Журнал «Логос» №5/2024
Шрифт:
Тема игры – одна из важнейших для Беньямина [16] , и особое внимание комментаторов привлекает фрагмент из второго варианта эссе о произведении искусства [17] , не попавший в финальную версию. Здесь Беньямин проводит различие между двумя типами технологии. Первая технология, восходящая к магическим и ритуальным практикам (то есть к области, где миметическая способность изначально реализовывалась наиболее полно [18] ), обеспечивает вечное воспроизводство порядка; она направлена на человека и его окружение и стремится извлечь из его существования максимум пользы – кульминацией такой технологии для Беньямина выступает жертвоприношение. Вторая технология, напротив, стремится освободиться от эксплуатации человека; в качестве иллюстрации Беньямин приводит радиоуправляемый самолет. В отличие от первой, вторая технология связана не с вечностью, а с дискретностью времени и проективностью – она существует благодаря возобновляющимся сериям тестов и экспериментов; ее возникновение Беньямин возводит к способности человека дистанцироваться от природы, выражающейся в первую очередь в игре [19] . Любое произведение искусства, заключает он, есть диалектическое единство обеих технологий, единство серьезности и игры, порядка и свободы, но именно вторая из них высвобождает производительные силы и обеспечивает политический потенциал искусства.
16
О рефлексии Беньямина на тему игры, в том числе в контексте его эстетических
17
Benjamin W. The Work of Art in the Age of Its Technological Reproducibility. Second Version // The Work of Art in the Age of Its Technological Reproducibility and Other Writings on Media. Cambridge; L.: The Belknap Press of Harvard University Press, 2008. P. 26–27.
18
Беньямин В. Учение о подобии // Он же. Учение о подобии. Медиаэстетические произведения. C. 165–166.
19
Ирония Кафки: функционирование чудовищной карательной машины из новеллы «В исправительной колонии» (In der Strafkolonie), которая эмансипирована от человеческого и «работает и говорит сама за себя», попадая тем самым под беньяминовское определение второй технологии, он описывает именно как Spiel, то есть игру или представление: Und nun beginnt das Spiel («Тут-то и начинается [игра]» – слово в скобках к переводу Соломона Апта добавляет Подорога, см.: Подорога В. Указ. соч. С. 212).

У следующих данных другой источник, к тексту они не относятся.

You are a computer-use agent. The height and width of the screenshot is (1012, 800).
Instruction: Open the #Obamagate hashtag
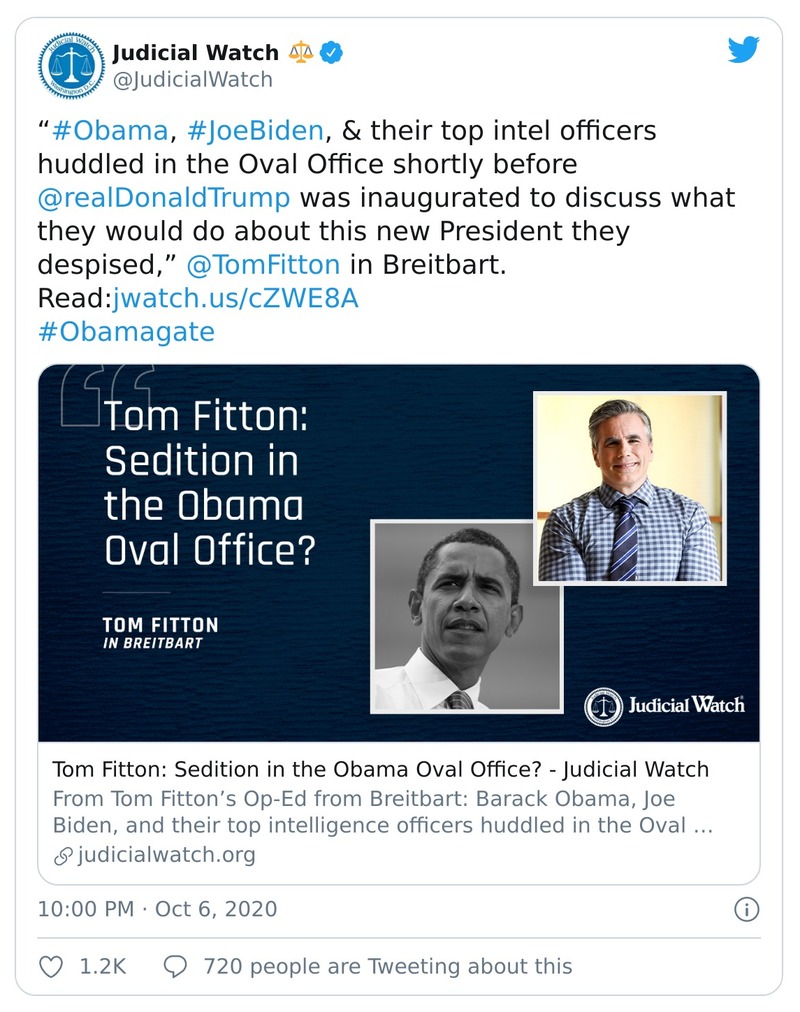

Как пишет Сьюзан Бак-Морсс, в детском игровом сознании Беньямин обнаружил
…ту неразрывную связь между восприятием и действием, которая отличала революционное сознание взрослых. Связь эта не была каузальной в бихевиористском смысле стимул-реакции. Напротив, это была активная, творческая форма мимесиса, подразумевающая способность создавать соотношения посредством спонтанной фантазии [20] .
Так, в «Картинах для размышлений» Беньямин описывает ассоциативную словесную игру и отмечает, что именно детям удается играть в нее с наибольшим успехом, поскольку «слова для них как пещеры, между которыми существуют странные связи» [21] . Фразы, которые дети создают в игре, продолжает он, наиболее похожи на священные тексты. Игра, таким образом, одновременно и отличается от ритуальной практики, и уподобляется ей; она возвращает миметической способности силу, утрачиваемую, когда установленные связи поддерживаются одним лишь голым повторением. Как и в ритуале, в игре мы усматриваем подобия и связываем вещи, но всякий раз не просто заново, а по-другому. Повторяя за повторением, игра высвобождает миметическую способность из пут ее самой.
20
Buck-Morss S. The Dialectics of Seeing: Walter Benjamin & The Arcades Project. Cambridge, MA: MIT Press, 1989. P. 263.
21
Беньямин В. Озарения. М.: Мартис, 2000. С. 280.
Возвращаясь к беньяминовской цитате об игре в мельницу и железную дорогу, можно сказать, что проза Кафки легко поддается аналогичному описанию: в его историях герой может превратиться не только в собаку или насекомое, но и в срубленное дерево, и в мост. Наряду с Жоржем Батаем [22] Беньямин был среди тех, кто усмотрел за кафковскими параболами детские желания – такие как «Желание стать индейцем» (Wunsch, Indianer zu werden) или поймать «Волчок» (Der Kreisel), – для разыгрывания которых Кафка создал свой «вселенский театр» [23] . В этом смысле дальнейшие заметки не являются попыткой предложить некую содержательно новую интерпретацию «Моста», чтобы в который раз продемонстрировать глубину образности Кафки. Прочтение этой притчи как описания одной игры лишь задает очередную читательскую задачку, предлагает стартовые условия для выявления подобий: сначала между параболой и игрой, затем между игрой и политикой.
22
См.: Батай Ж. Кафка // Он же. Литература и зло. М.: МГУ, 1994. С. 104–118.
23
Беньямин В. Франц Кафка. С. 59–73; см. также рассуждение об избавлении через игру в заметке о новелле «Новый адвокат»: Там же. С. 232.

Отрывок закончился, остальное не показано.